The Widow of Bath
- First edition (UK)
- Author: Margot Bennett
- Language: English
- Genre: Crime
- Published: 1952
- Publisher: Eyre & Spottiswoode (UK) Doubleday (US)
- Publication place: United Kingdom
- Media type: Print
- Pages: 223
- ISBN: 0 7540 8592 9

= The Widow of Bath (novel) =

1952 novel

The Widow of Bath is a crime thriller novel published in 1952 by the Scottish author Margot Bennett.

==Premise==
The book is about Hugh Everton, who is struggling to readjust to normal life after serving several months in prison. He re-encounters his ex-lover, Lucy, who is married to Judge Bath.
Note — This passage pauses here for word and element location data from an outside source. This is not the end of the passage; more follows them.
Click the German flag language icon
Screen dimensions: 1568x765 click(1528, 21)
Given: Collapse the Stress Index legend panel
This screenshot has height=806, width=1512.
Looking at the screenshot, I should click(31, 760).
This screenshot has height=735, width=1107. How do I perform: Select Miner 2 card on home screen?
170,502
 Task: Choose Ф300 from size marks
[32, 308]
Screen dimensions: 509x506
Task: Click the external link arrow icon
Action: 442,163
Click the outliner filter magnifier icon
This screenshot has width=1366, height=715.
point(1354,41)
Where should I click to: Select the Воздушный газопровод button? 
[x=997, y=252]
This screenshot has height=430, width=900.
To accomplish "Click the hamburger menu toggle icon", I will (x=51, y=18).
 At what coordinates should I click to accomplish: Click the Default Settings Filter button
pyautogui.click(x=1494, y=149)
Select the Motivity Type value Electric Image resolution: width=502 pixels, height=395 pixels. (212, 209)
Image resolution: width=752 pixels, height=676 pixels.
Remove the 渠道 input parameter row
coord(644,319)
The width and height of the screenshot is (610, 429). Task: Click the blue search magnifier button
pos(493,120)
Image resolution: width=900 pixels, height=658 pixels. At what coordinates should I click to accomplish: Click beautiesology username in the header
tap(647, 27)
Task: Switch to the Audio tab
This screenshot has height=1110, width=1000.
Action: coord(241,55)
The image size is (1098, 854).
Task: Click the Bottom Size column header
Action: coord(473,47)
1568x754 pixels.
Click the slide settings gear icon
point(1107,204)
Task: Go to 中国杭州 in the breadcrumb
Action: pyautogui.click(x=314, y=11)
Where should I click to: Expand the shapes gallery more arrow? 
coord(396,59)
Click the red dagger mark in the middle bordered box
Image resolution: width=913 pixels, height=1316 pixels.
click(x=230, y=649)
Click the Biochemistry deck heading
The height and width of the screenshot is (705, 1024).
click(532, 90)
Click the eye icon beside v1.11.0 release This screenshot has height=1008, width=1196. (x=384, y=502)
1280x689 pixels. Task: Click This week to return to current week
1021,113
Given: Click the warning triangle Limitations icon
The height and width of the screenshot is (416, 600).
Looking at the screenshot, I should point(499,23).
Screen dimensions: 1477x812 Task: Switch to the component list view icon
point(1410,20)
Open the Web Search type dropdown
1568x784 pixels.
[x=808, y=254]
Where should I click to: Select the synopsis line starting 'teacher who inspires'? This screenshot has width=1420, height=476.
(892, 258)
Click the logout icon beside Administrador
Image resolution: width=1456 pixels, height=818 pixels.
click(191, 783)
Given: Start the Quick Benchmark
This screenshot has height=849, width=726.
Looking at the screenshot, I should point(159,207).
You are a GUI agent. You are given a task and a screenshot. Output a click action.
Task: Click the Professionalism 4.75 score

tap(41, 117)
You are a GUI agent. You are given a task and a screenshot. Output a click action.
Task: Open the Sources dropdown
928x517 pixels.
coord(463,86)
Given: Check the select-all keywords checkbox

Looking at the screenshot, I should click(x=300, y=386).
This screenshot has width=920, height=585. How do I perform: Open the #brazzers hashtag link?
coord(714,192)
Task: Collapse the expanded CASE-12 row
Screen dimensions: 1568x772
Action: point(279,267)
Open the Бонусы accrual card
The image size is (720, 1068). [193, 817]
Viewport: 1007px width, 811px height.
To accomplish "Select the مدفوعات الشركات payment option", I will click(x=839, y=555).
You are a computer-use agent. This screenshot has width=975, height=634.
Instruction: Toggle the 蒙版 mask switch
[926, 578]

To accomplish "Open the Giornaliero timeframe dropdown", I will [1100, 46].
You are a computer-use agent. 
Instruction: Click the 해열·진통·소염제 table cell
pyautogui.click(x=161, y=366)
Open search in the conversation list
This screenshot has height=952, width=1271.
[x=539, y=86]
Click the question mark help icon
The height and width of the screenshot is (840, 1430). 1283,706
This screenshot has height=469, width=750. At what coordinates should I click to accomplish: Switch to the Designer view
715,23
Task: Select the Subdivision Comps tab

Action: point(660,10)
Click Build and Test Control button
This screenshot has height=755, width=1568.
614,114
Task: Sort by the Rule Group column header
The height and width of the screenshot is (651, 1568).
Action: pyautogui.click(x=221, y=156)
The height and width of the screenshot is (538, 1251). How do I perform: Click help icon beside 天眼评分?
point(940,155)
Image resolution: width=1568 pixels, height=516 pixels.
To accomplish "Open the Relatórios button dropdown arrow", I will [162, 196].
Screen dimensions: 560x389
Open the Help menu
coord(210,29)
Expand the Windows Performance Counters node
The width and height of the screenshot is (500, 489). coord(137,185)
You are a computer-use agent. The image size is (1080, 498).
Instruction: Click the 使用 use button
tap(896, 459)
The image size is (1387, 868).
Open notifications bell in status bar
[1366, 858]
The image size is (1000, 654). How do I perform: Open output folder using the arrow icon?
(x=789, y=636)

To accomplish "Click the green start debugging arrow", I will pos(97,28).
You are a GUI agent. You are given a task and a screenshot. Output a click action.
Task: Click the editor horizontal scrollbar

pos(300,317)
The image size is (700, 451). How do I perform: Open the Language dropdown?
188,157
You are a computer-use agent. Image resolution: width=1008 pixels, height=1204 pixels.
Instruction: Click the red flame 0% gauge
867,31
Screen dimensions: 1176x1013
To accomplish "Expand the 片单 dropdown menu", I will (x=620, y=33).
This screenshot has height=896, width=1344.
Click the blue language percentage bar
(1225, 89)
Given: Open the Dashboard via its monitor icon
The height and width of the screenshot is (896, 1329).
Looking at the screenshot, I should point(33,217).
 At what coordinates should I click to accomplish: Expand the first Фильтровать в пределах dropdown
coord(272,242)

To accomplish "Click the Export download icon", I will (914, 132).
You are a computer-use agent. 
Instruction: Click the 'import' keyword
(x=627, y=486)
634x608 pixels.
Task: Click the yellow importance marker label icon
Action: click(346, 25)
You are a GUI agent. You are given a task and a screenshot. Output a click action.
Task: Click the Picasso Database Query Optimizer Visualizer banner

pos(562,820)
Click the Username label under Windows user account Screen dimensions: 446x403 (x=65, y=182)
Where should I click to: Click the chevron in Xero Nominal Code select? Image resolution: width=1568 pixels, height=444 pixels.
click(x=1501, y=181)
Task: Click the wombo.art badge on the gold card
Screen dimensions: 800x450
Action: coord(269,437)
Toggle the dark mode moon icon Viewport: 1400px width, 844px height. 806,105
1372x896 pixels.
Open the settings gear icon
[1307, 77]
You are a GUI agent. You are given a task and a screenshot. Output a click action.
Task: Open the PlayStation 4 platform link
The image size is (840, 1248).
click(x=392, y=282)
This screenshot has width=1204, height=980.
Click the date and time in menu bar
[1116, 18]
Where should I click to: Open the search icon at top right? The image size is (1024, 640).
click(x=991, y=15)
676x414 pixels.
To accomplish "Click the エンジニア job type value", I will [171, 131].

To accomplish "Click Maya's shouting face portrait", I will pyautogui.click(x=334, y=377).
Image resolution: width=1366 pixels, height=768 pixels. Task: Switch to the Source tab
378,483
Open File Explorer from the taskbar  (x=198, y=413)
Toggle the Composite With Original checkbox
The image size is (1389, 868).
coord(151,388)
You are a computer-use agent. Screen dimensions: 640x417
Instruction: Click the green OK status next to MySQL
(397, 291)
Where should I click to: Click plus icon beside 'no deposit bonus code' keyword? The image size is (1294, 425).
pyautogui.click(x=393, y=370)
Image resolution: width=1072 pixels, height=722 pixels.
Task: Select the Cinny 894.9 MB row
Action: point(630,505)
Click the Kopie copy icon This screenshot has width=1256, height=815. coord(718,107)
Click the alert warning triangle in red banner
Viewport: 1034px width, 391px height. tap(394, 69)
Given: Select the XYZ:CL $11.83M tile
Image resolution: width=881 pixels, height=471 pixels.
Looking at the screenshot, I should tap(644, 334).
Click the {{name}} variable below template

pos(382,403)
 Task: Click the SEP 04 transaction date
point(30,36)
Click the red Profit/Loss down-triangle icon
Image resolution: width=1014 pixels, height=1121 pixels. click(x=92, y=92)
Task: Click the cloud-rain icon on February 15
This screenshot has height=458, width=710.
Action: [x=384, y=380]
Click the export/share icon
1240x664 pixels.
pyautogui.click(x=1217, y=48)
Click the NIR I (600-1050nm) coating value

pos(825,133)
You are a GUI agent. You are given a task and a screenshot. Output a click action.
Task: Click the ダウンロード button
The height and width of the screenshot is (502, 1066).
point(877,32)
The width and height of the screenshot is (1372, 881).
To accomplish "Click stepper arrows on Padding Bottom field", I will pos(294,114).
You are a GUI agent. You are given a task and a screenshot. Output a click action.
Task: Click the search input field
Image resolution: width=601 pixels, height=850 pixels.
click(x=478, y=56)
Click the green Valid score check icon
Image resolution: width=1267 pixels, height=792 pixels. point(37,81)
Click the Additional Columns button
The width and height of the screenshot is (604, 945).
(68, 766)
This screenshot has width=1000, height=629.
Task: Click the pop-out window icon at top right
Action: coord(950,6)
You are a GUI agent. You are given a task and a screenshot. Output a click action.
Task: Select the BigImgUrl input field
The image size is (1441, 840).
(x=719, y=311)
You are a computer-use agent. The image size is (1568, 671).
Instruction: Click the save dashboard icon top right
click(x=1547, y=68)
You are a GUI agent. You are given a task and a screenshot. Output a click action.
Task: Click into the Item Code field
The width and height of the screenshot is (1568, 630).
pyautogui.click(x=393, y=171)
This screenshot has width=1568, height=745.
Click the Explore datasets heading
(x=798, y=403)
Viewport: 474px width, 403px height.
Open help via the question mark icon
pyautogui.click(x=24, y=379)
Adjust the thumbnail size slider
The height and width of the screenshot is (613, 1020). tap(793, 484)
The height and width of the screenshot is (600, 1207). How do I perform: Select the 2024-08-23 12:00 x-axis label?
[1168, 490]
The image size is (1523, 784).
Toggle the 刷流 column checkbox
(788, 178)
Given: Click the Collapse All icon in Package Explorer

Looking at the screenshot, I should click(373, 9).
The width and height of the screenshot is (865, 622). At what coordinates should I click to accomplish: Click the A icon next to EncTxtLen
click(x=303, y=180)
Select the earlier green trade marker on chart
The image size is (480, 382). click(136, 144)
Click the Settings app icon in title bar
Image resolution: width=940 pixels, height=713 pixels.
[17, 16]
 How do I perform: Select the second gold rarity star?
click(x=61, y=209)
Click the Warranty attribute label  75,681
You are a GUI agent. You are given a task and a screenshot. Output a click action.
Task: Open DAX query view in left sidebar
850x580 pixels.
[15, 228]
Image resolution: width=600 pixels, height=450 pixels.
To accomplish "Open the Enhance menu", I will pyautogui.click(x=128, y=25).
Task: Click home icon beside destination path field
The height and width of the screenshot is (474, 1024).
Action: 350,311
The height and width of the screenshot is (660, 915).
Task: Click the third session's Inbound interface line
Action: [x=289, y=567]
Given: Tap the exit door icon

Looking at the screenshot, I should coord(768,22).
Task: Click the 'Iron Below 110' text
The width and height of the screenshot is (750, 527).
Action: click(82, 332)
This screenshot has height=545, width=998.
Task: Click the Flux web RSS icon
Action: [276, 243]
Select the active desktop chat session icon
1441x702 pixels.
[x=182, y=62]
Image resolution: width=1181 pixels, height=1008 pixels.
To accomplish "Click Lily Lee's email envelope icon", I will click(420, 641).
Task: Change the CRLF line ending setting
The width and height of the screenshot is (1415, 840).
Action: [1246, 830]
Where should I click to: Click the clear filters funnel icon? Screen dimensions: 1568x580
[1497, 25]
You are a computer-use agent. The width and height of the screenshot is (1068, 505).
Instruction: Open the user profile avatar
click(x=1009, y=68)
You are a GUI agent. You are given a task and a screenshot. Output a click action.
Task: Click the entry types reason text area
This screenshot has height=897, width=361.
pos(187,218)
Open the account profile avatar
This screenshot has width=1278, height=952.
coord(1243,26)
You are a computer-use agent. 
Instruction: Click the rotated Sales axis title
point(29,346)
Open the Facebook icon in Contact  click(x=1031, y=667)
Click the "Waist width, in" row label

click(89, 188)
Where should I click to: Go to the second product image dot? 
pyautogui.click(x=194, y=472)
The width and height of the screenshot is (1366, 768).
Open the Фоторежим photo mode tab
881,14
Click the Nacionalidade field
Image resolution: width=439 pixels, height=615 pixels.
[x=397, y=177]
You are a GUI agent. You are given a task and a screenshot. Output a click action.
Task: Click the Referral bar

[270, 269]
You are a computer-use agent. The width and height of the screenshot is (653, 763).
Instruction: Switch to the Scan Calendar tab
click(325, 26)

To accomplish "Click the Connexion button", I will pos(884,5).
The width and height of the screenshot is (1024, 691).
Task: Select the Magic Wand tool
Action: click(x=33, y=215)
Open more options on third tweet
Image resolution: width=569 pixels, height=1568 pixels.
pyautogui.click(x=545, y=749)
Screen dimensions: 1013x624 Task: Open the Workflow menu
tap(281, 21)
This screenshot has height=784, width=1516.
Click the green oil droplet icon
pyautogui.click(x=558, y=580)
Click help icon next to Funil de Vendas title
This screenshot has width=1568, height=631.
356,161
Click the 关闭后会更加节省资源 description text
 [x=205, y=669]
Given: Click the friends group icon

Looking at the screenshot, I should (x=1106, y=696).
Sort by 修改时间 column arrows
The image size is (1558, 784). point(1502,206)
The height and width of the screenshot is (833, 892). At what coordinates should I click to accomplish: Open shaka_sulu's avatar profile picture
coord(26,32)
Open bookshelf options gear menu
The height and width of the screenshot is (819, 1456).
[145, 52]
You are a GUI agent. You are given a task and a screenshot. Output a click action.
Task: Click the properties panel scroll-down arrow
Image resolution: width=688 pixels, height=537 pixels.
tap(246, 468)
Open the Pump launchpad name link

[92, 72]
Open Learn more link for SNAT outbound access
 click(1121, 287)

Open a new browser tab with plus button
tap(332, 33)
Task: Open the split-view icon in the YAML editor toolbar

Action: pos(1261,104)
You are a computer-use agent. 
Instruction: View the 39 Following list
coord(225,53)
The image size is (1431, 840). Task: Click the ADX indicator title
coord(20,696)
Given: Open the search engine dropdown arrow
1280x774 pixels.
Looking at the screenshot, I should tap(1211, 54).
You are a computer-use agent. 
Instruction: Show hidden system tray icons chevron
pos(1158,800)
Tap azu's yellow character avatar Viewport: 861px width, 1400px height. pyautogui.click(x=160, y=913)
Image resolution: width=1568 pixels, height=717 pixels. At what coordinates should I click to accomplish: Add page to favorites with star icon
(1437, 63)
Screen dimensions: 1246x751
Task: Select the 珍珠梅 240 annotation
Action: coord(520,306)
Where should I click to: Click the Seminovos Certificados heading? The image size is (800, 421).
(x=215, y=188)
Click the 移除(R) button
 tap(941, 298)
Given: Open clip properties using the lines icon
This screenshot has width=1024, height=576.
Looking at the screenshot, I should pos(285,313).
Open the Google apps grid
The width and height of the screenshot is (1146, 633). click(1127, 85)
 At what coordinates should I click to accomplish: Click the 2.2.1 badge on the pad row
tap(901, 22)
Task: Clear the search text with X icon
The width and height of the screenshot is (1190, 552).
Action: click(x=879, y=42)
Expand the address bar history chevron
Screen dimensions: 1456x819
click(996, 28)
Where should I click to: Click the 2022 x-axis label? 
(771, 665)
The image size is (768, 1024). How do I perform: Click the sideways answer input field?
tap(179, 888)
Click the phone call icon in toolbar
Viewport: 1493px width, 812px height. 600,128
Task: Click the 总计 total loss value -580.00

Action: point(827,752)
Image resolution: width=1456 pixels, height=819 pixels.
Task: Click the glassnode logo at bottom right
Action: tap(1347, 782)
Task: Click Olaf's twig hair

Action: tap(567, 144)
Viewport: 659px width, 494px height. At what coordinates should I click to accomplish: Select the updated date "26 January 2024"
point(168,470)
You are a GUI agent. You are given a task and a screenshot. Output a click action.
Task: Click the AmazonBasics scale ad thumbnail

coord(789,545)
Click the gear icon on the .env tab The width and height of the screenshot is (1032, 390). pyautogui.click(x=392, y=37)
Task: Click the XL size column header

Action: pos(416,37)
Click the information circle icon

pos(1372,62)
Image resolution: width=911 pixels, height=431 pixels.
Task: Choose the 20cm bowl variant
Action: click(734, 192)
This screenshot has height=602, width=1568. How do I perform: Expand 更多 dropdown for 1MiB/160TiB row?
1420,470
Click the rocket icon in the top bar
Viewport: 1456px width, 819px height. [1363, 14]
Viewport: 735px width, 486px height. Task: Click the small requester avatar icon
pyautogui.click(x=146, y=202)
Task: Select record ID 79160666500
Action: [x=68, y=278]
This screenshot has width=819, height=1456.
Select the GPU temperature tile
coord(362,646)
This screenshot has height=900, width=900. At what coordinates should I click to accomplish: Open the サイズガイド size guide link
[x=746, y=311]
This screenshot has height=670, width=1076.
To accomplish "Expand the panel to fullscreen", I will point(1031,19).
Against his better judgment, Hugh agrees to spend some time at the couple's house, but before long, the judge is killed and his body vanishes.

==TV Serial==

The book was adapted into a six-episode serial by the BBC in 1959, which was directed by Gerard Glaister, with the screenplay written by Bennett. It starred John Justin as Hugh Everton and Barbara Murray as Lucy. The series no longer survives in the BBC archives.

==Availability==
The novel is out of print, with its last edition dating back to 2001. Since September 2021, it is available for purchase as an e-book on Amazon UK.